2007-03-23 Thread Kalle Vahlman
2007/3/23, Kristian Rietveld <[EMAIL PROTECTED]>:
> On Thu, Mar 22, 2007 at 08:18:14PM +0200, Tommi Komulainen wrote:
> > On 3/22/07, Kalle Vahlman <[EMAIL PROTECTED]> wrote:
> > > 2007/3/22, Yevgen Muntyan <[EMAIL PROTECTED]>:
> > > >
> > > > IIRC reusing single cell renderer in multiple columns was declared
> > > > broken and unsupported (because it was broken). Is this correct?
>
> Yes, a single cell renderer is not supposed to be used in multiple
> columns.  Of couse you might get lucky and it works more or less.
>
> > > Maybe there are specific cell renderers that are broken?
> >
> > As I understood it, it is "broken" if you do not set the same set of
> > attributes on each column.
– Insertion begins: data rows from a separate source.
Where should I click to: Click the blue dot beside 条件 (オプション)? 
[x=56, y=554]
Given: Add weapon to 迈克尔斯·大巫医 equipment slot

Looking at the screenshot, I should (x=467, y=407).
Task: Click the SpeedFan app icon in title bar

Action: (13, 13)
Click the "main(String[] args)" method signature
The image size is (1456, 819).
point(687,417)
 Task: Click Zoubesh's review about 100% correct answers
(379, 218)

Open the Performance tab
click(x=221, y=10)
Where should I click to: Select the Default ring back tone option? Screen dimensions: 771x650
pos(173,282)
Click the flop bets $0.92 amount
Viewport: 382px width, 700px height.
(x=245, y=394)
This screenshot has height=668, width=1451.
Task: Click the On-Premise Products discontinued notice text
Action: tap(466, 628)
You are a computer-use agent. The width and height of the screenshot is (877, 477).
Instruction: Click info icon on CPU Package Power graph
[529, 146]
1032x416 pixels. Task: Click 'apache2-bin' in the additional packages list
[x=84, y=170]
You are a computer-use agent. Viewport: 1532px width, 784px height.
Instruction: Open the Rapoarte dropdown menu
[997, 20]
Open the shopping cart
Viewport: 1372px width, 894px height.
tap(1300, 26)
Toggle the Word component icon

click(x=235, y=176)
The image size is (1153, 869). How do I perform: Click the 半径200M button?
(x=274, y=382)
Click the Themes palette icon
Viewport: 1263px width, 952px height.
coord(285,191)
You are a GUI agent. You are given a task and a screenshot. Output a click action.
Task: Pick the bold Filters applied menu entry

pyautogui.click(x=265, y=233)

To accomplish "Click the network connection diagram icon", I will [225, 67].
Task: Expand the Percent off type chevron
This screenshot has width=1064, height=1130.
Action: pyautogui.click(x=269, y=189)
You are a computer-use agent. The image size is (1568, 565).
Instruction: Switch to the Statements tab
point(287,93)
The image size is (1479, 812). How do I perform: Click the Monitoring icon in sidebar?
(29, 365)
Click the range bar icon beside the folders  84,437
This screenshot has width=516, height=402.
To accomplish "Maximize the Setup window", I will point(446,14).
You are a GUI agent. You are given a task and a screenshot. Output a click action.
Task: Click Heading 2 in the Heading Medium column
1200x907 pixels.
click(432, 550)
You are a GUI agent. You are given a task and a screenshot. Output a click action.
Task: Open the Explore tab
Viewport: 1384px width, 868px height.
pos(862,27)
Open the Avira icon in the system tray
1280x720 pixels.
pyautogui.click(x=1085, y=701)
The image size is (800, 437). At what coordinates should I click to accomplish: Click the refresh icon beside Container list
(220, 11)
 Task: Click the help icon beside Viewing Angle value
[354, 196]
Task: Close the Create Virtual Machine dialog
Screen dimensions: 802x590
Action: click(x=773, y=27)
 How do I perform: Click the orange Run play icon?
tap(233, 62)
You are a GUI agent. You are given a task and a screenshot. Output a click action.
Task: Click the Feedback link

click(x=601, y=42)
Try mapping text and font weight on one
> > column, and just text on another column and see what happens ;-)
>
> That's one really good example of how things will break.  And you also
> already provided a way to work around it :)  For the record I am not
> planning on fixing any new bugs which show up because of using a single cell
> renderer in multiple columns.  Maybe we should guard for reusing a cell
> renderer multiple times in a later version of GTK+.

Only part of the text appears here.